┌─ Records for this exercise
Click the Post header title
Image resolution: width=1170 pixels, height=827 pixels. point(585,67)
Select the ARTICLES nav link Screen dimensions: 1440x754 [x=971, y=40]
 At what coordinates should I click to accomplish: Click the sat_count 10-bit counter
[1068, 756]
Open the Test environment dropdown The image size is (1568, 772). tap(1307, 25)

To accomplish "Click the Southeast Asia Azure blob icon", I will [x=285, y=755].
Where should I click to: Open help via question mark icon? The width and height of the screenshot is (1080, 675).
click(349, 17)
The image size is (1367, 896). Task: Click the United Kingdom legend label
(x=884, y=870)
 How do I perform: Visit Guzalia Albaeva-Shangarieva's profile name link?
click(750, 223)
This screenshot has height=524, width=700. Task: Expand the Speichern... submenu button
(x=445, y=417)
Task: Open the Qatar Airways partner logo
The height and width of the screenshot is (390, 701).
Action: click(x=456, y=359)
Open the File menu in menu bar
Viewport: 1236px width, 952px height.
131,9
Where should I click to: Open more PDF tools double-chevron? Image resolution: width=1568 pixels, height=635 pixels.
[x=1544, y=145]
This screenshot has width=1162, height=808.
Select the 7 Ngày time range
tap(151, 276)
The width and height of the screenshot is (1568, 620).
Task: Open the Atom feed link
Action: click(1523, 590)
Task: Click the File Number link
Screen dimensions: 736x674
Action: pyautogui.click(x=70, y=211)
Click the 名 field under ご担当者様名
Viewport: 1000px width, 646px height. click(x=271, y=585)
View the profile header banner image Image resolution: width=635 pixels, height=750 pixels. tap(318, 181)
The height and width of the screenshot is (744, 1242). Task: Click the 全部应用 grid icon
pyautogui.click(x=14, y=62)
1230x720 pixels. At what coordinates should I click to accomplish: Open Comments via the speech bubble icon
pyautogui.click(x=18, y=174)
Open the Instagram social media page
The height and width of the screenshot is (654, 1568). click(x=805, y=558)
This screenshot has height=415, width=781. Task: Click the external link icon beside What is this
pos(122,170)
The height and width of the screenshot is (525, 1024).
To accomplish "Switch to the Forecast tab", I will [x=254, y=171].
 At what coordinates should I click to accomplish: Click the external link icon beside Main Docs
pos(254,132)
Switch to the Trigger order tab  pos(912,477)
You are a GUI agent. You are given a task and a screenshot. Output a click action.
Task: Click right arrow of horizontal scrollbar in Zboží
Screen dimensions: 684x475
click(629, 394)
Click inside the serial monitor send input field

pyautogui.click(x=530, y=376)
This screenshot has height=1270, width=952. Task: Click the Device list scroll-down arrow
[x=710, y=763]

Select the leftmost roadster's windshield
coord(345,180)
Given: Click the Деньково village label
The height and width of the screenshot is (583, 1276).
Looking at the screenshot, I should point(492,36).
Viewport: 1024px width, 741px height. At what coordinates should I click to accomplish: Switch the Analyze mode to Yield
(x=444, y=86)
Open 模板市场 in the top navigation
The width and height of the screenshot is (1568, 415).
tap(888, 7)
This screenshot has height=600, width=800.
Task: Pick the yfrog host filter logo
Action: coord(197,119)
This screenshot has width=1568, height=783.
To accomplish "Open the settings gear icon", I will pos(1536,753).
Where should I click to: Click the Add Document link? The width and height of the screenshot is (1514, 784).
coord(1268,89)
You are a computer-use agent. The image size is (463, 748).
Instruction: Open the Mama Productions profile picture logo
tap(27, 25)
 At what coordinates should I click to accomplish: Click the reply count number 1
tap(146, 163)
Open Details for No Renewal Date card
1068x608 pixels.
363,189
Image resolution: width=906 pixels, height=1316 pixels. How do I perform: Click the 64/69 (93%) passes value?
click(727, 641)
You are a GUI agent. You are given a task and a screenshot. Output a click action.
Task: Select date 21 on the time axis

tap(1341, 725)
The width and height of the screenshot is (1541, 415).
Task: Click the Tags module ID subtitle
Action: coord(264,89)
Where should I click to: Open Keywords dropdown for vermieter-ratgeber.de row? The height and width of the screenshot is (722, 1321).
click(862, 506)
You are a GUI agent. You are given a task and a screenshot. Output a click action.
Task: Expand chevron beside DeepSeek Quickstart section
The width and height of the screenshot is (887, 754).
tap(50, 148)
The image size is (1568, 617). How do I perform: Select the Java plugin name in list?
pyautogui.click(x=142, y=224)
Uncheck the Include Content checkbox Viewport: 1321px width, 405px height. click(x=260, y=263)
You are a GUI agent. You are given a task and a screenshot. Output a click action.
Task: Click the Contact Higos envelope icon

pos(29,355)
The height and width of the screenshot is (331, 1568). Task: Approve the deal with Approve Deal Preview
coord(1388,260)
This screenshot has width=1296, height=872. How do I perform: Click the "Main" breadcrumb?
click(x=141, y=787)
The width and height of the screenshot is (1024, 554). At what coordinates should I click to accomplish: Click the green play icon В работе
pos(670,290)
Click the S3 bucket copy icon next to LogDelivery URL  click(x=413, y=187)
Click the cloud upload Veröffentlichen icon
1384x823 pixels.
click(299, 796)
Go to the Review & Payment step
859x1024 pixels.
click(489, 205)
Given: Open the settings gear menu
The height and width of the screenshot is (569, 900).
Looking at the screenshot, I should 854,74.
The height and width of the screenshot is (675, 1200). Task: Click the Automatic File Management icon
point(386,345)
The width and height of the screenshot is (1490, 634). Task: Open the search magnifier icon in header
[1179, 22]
└─
What you will do: Copy each record above so that no word or mark differs.

Task response:
Click the Post header title
Image resolution: width=1170 pixels, height=827 pixels. point(585,67)
Select the ARTICLES nav link Screen dimensions: 1440x754 [x=971, y=40]
 At what coordinates should I click to accomplish: Click the sat_count 10-bit counter
[1068, 756]
Open the Test environment dropdown The image size is (1568, 772). tap(1307, 25)

To accomplish "Click the Southeast Asia Azure blob icon", I will [x=285, y=755].
Where should I click to: Open help via question mark icon? The width and height of the screenshot is (1080, 675).
click(349, 17)
The image size is (1367, 896). Task: Click the United Kingdom legend label
(x=884, y=870)
 How do I perform: Visit Guzalia Albaeva-Shangarieva's profile name link?
click(750, 223)
This screenshot has height=524, width=700. Task: Expand the Speichern... submenu button
(x=445, y=417)
Task: Open the Qatar Airways partner logo
The height and width of the screenshot is (390, 701).
Action: click(x=456, y=359)
Open the File menu in menu bar
Viewport: 1236px width, 952px height.
131,9
Where should I click to: Open more PDF tools double-chevron? Image resolution: width=1568 pixels, height=635 pixels.
[x=1544, y=145]
This screenshot has width=1162, height=808.
Select the 7 Ngày time range
tap(151, 276)
The width and height of the screenshot is (1568, 620).
Task: Open the Atom feed link
Action: click(1523, 590)
Task: Click the File Number link
Screen dimensions: 736x674
Action: pyautogui.click(x=70, y=211)
Click the 名 field under ご担当者様名
Viewport: 1000px width, 646px height. click(x=271, y=585)
View the profile header banner image Image resolution: width=635 pixels, height=750 pixels. tap(318, 181)
The height and width of the screenshot is (744, 1242). Task: Click the 全部应用 grid icon
pyautogui.click(x=14, y=62)
1230x720 pixels. At what coordinates should I click to accomplish: Open Comments via the speech bubble icon
pyautogui.click(x=18, y=174)
Open the Instagram social media page
The height and width of the screenshot is (654, 1568). click(x=805, y=558)
This screenshot has height=415, width=781. Task: Click the external link icon beside What is this
pos(122,170)
The height and width of the screenshot is (525, 1024).
To accomplish "Switch to the Forecast tab", I will [x=254, y=171].
 At what coordinates should I click to accomplish: Click the external link icon beside Main Docs
pos(254,132)
Switch to the Trigger order tab  pos(912,477)
You are a GUI agent. You are given a task and a screenshot. Output a click action.
Task: Click right arrow of horizontal scrollbar in Zboží
Screen dimensions: 684x475
click(629, 394)
Click inside the serial monitor send input field

pyautogui.click(x=530, y=376)
This screenshot has height=1270, width=952. Task: Click the Device list scroll-down arrow
[x=710, y=763]

Select the leftmost roadster's windshield
coord(345,180)
Given: Click the Деньково village label
The height and width of the screenshot is (583, 1276).
Looking at the screenshot, I should point(492,36).
Viewport: 1024px width, 741px height. At what coordinates should I click to accomplish: Switch the Analyze mode to Yield
(x=444, y=86)
Open 模板市场 in the top navigation
The width and height of the screenshot is (1568, 415).
tap(888, 7)
This screenshot has height=600, width=800.
Task: Pick the yfrog host filter logo
Action: coord(197,119)
This screenshot has width=1568, height=783.
To accomplish "Open the settings gear icon", I will pos(1536,753).
Where should I click to: Click the Add Document link? The width and height of the screenshot is (1514, 784).
coord(1268,89)
You are a computer-use agent. The image size is (463, 748).
Instruction: Open the Mama Productions profile picture logo
tap(27, 25)
 At what coordinates should I click to accomplish: Click the reply count number 1
tap(146, 163)
Open Details for No Renewal Date card
1068x608 pixels.
363,189
Image resolution: width=906 pixels, height=1316 pixels. How do I perform: Click the 64/69 (93%) passes value?
click(727, 641)
You are a GUI agent. You are given a task and a screenshot. Output a click action.
Task: Select date 21 on the time axis

tap(1341, 725)
The width and height of the screenshot is (1541, 415).
Task: Click the Tags module ID subtitle
Action: coord(264,89)
Where should I click to: Open Keywords dropdown for vermieter-ratgeber.de row? The height and width of the screenshot is (722, 1321).
click(862, 506)
You are a GUI agent. You are given a task and a screenshot. Output a click action.
Task: Expand chevron beside DeepSeek Quickstart section
The width and height of the screenshot is (887, 754).
tap(50, 148)
The image size is (1568, 617). How do I perform: Select the Java plugin name in list?
pyautogui.click(x=142, y=224)
Uncheck the Include Content checkbox Viewport: 1321px width, 405px height. click(x=260, y=263)
You are a GUI agent. You are given a task and a screenshot. Output a click action.
Task: Click the Contact Higos envelope icon

pos(29,355)
The height and width of the screenshot is (331, 1568). Task: Approve the deal with Approve Deal Preview
coord(1388,260)
This screenshot has width=1296, height=872. How do I perform: Click the "Main" breadcrumb?
click(x=141, y=787)
The width and height of the screenshot is (1024, 554). At what coordinates should I click to accomplish: Click the green play icon В работе
pos(670,290)
Click the S3 bucket copy icon next to LogDelivery URL  click(x=413, y=187)
Click the cloud upload Veröffentlichen icon
1384x823 pixels.
click(299, 796)
Go to the Review & Payment step
859x1024 pixels.
click(489, 205)
Given: Open the settings gear menu
The height and width of the screenshot is (569, 900).
Looking at the screenshot, I should 854,74.
The height and width of the screenshot is (675, 1200). Task: Click the Automatic File Management icon
point(386,345)
The width and height of the screenshot is (1490, 634). Task: Open the search magnifier icon in header
[1179, 22]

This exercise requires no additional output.